図1に示す車両Veは、駆動力源として、エンジン(ENG)1を搭載しており、エンジン1の出力トルクを、トランスアクスル2やデファレンシャルギヤ(図示せず)等を介して、駆動輪(車輪)3へ伝達する構成となっている。また、車両Veは、アクティブマウント4、および、アクティブサスペンション5を備えている。そして、車両Veは、アクティブマウント4およびアクティブサスペンション5をそれぞれ制御して車体6または車室(図示せず)の振動を低減するため、検出部7、および、コントローラ(ECU)8を備えている。
【0014】
アクティブマウント4は、エンジン1と車体6との間で、エンジン1を支持してエンジン1の振動を抑制する“エンジンマウント”である。それとともに、アクティブマウント4は、アクティブマウント4自体のばね定数または減衰係数の少なくともいずれかを変化させて、“エンジンマウント”としての特性を変更可能な構成となっている。
図1に示す例では、エンジン1と車体6との間の三箇所にアクティブマウント4が設けられている。アクティブマウント4は、例えば、前述の特許文献1に記載されている“アクティブマウント”と同様に、複数の流体室の間に設けたオリフィス(図示せず)の面積を変化させて“エンジンマウント”としての特性を制御する方式の周知のものである。そのようなオリフィスを用いた方式の“アクティブマウント”の具体的な構成については、前述の特許文献1の明細書で説明されている。あるいは、アクティブマウント4は、電磁ソレノイド(図示せず)の電磁力を利用して“エンジンマウント”としての特性を制御する方式のものを採用してもよい。そのような電磁ソレノイドを用いた方式の“アクティブマウント”の一例が、例えば、特開2006-264402号公報の明細書で説明されている。

[クリック対象のデータ]
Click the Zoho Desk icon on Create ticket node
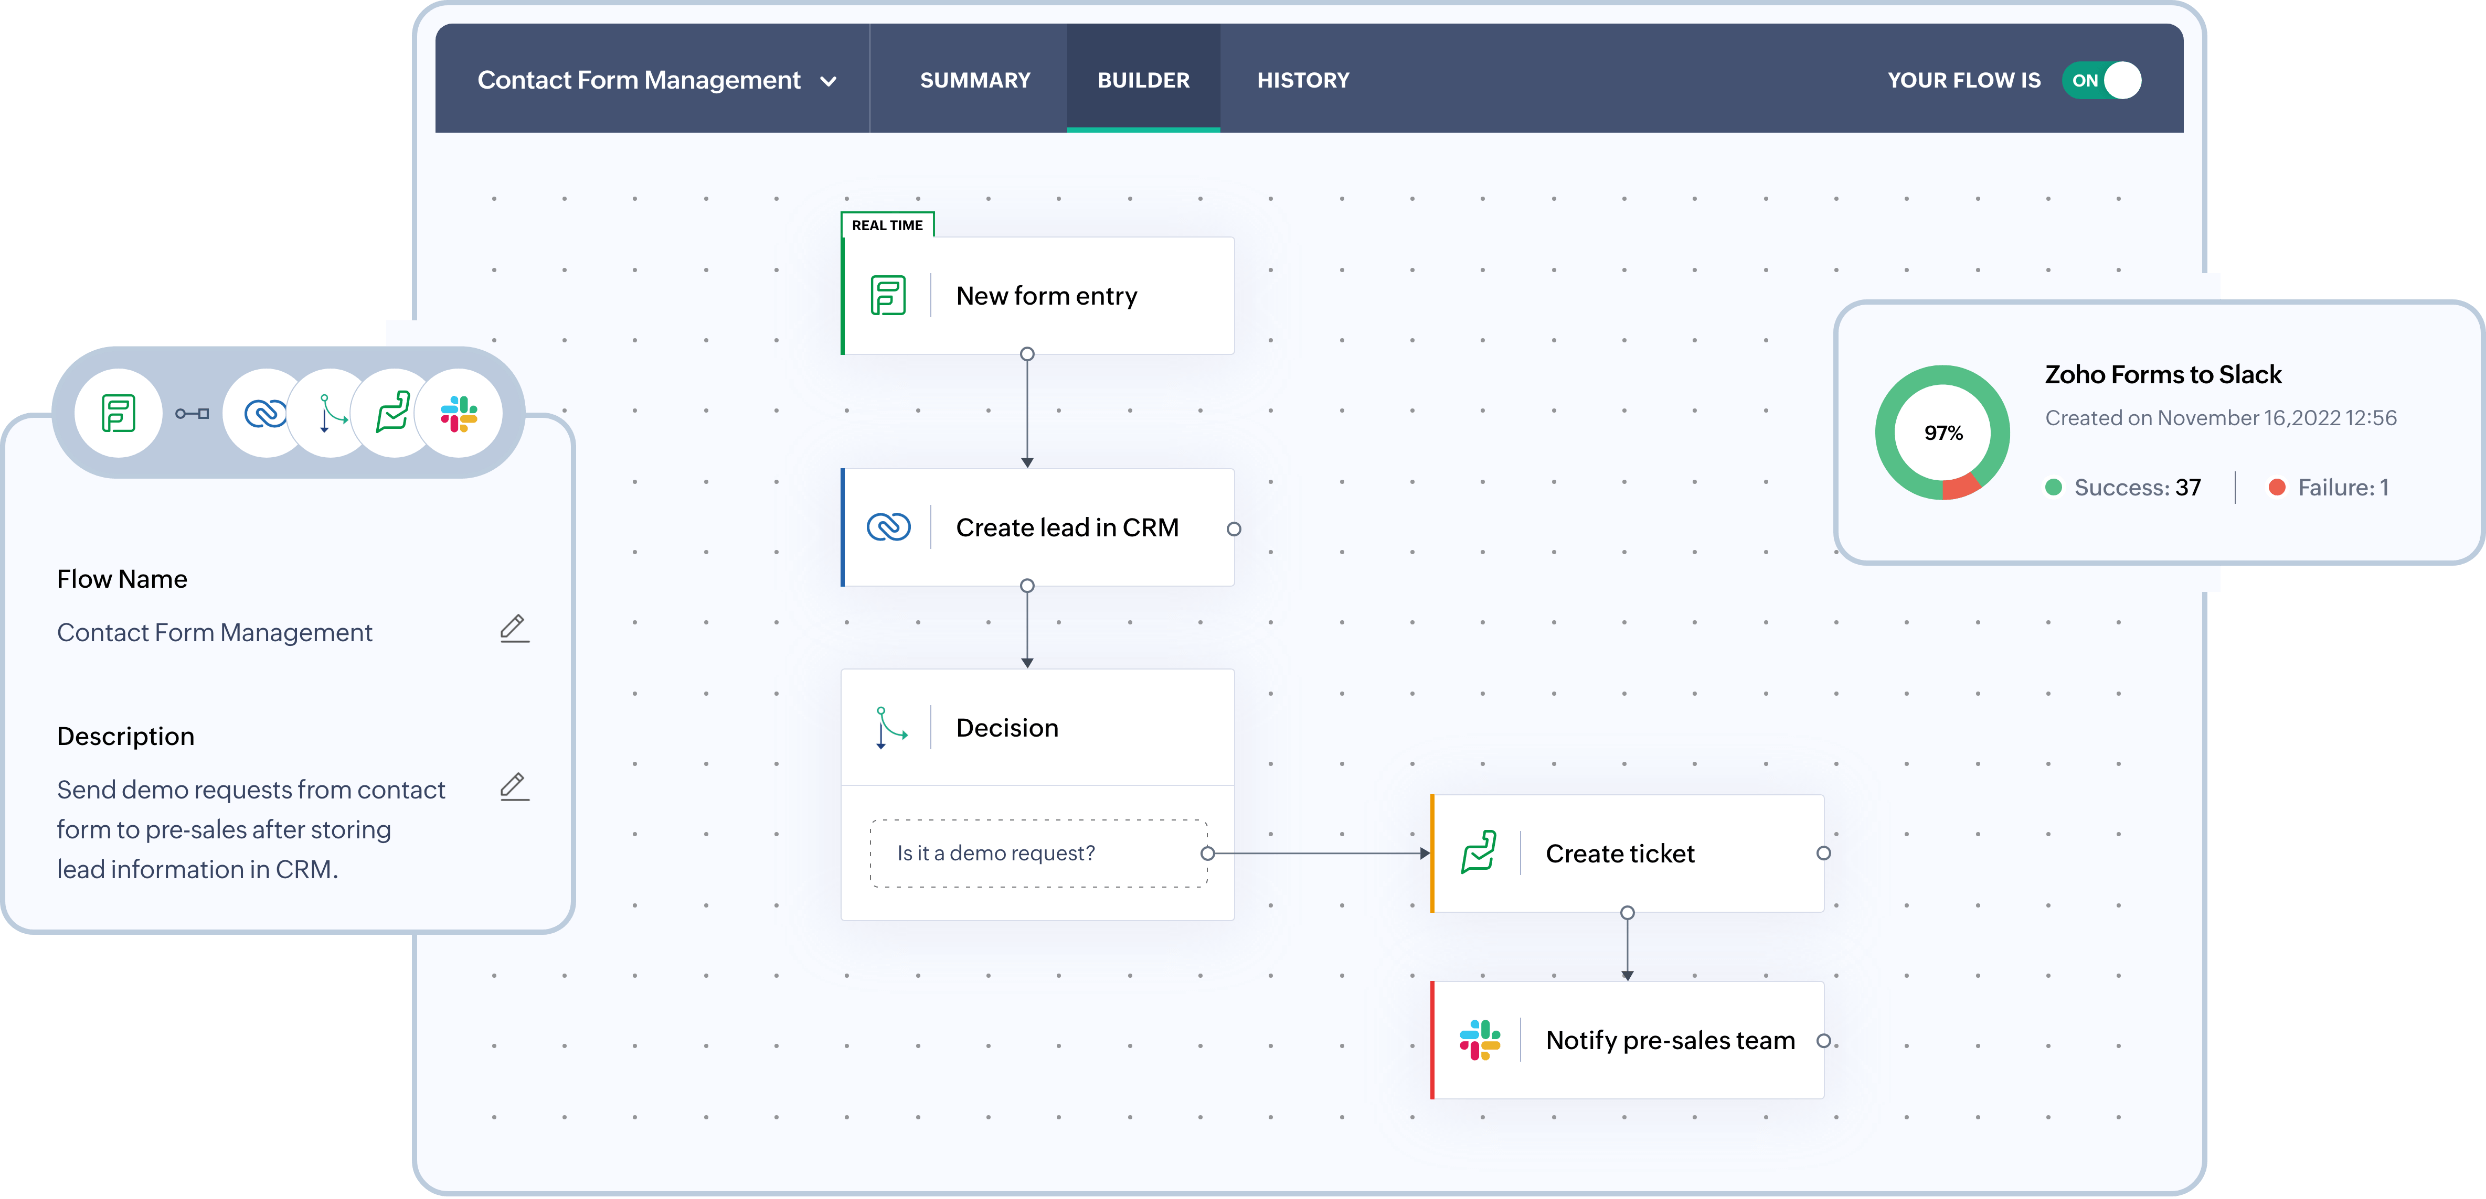 click(x=1478, y=853)
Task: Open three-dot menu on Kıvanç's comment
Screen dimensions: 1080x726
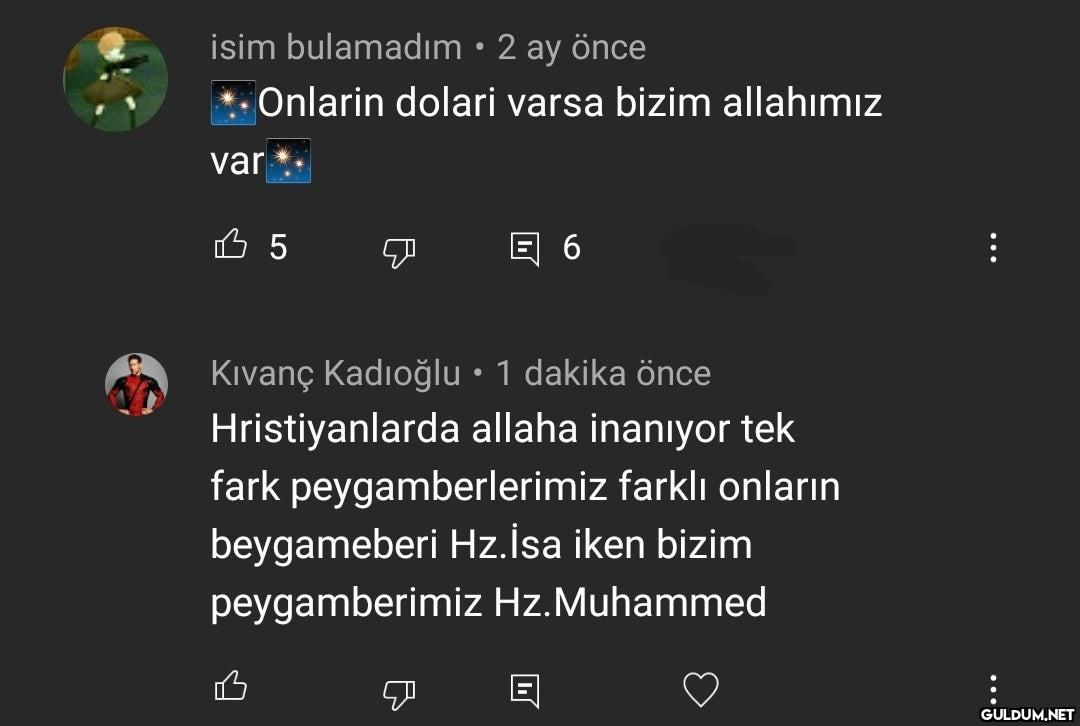Action: click(993, 689)
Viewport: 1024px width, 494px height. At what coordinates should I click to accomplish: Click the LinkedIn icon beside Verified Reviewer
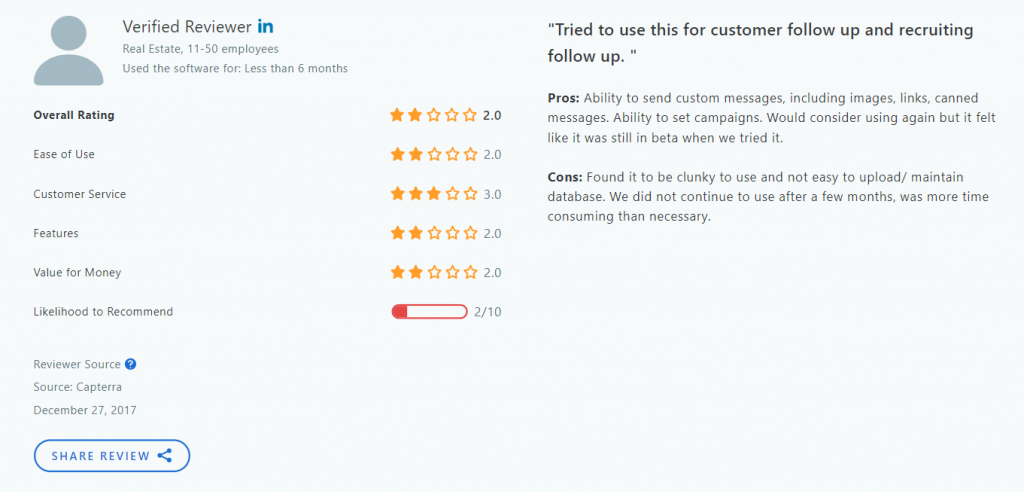pyautogui.click(x=265, y=27)
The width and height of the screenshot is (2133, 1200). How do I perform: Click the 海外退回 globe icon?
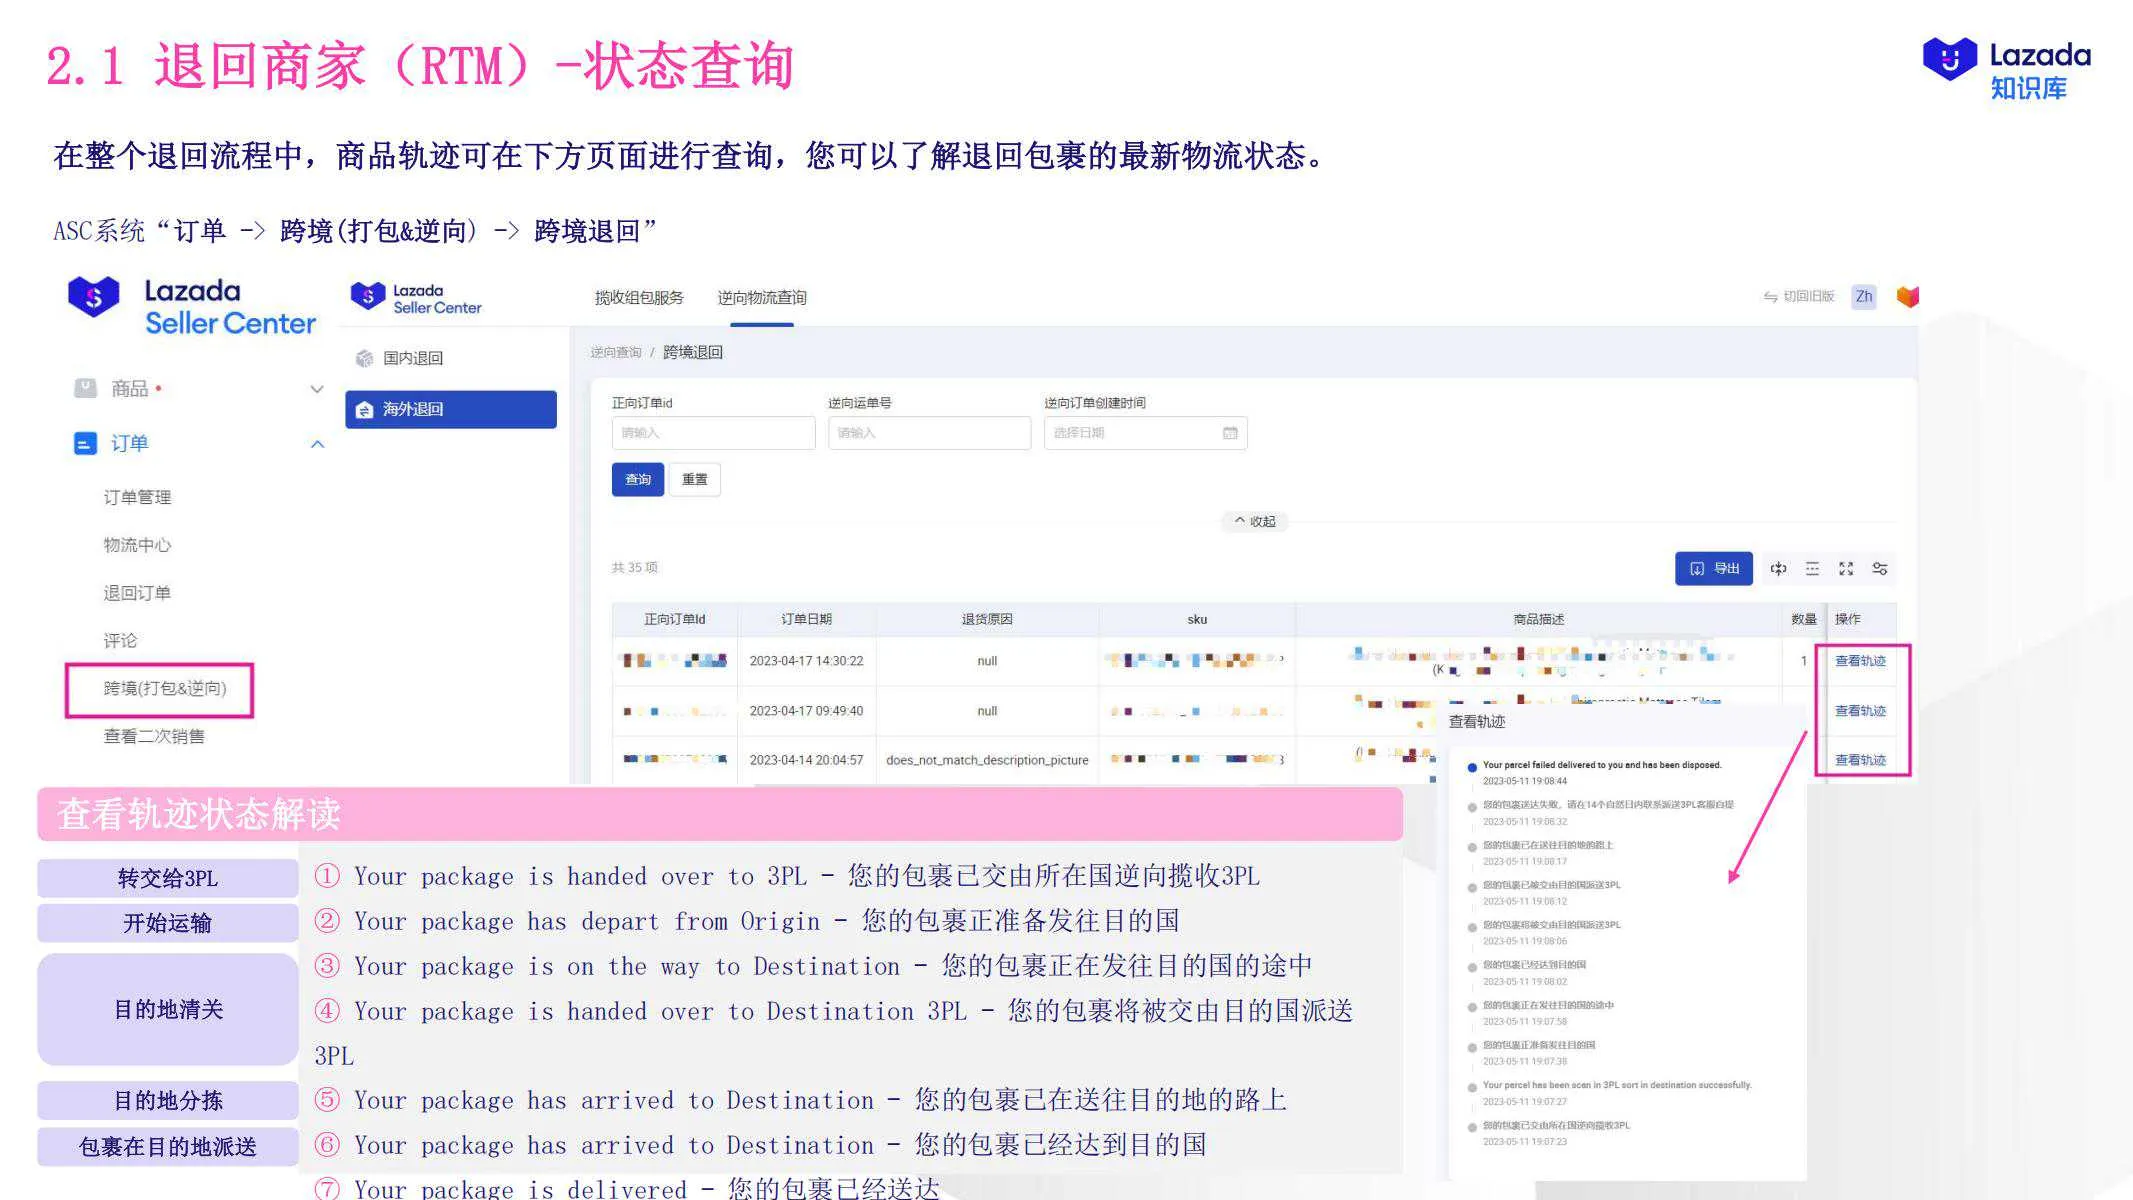364,408

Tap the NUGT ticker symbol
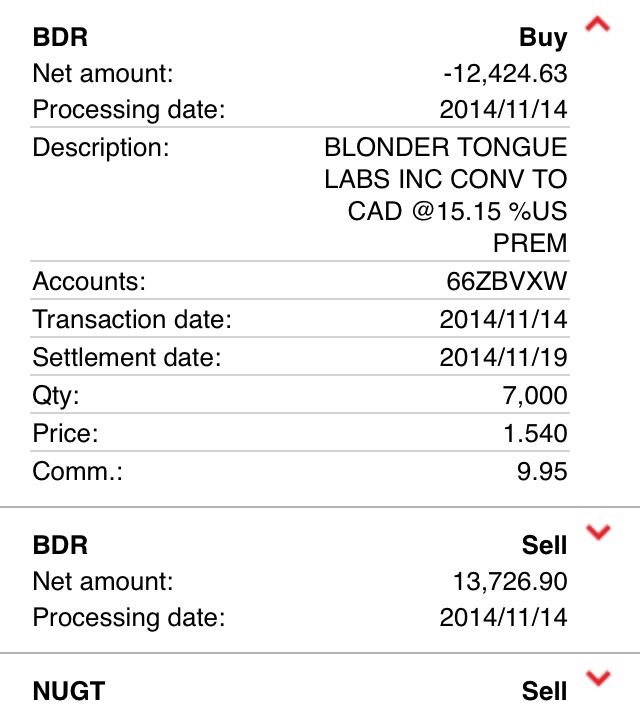(x=69, y=691)
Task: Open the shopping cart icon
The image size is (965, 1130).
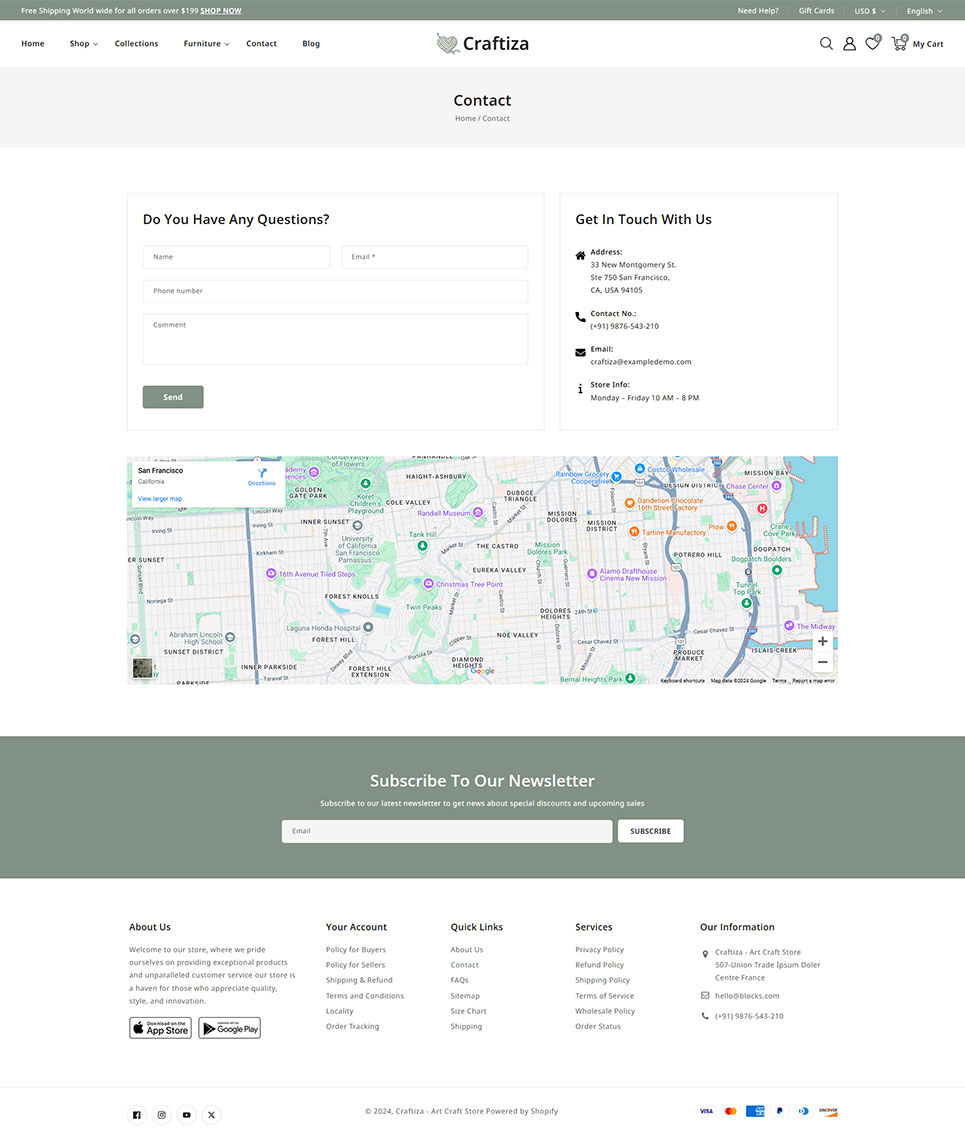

設定課題 1: 抜粋箇所のうち「アクティブマウント4は、エンジン1と車体6との間で」で始まる段落を、主な事実を残して箇条書きにまとめてください。
設定課題 2: 抜粋箇所の一部をそのまま写し取ってください。「図1に示す車両Veは、駆動力」を含む語句から始め、「報の明細書で説明されている。」の後で終えてください。
一覧はこの作業には関わりません。

課題の出力 1:
- アクティブマウント4は、エンジン1と車体6との間でエンジン1を支持し、その振動を抑えるエンジンマウントである。
- アクティブマウント4自体のばね定数または減衰係数の少なくともいずれかを変化させることで、エンジンマウントとしての特性を変更できる。

課題の出力 2:
図1に示す車両Veは、駆動力源として、エンジン(ENG)1を搭載しており、エンジン1の出力トルクを、トランスアクスル2やデファレンシャルギヤ(図示せず)等を介して、駆動輪(車輪)3へ伝達する構成となっている。また、車両Veは、アクティブマウント4、および、アクティブサスペンション5を備えている。そして、車両Veは、アクティブマウント4およびアクティブサスペンション5をそれぞれ制御して車体6または車室(図示せず)の振動を低減するため、検出部7、および、コントローラ(ECU)8を備えている。
【0014】
アクティブマウント4は、エンジン1と車体6との間で、エンジン1を支持してエンジン1の振動を抑制する“エンジンマウント”である。それとともに、アクティブマウント4は、アクティブマウント4自体のばね定数または減衰係数の少なくともいずれかを変化させて、“エンジンマウント”としての特性を変更可能な構成となっている。
図1に示す例では、エンジン1と車体6との間の三箇所にアクティブマウント4が設けられている。アクティブマウント4は、例えば、前述の特許文献1に記載されている“アクティブマウント”と同様に、複数の流体室の間に設けたオリフィス(図示せず)の面積を変化させて“エンジンマウント”としての特性を制御する方式の周知のものである。そのようなオリフィスを用いた方式の“アクティブマウント”の具体的な構成については、前述の特許文献1の明細書で説明されている。あるいは、アクティブマウント4は、電磁ソレノイド(図示せず)の電磁力を利用して“エンジンマウント”としての特性を制御する方式のものを採用してもよい。そのような電磁ソレノイドを用いた方式の“アクティブマウント”の一例が、例えば、特開2006-264402号公報の明細書で説明されている。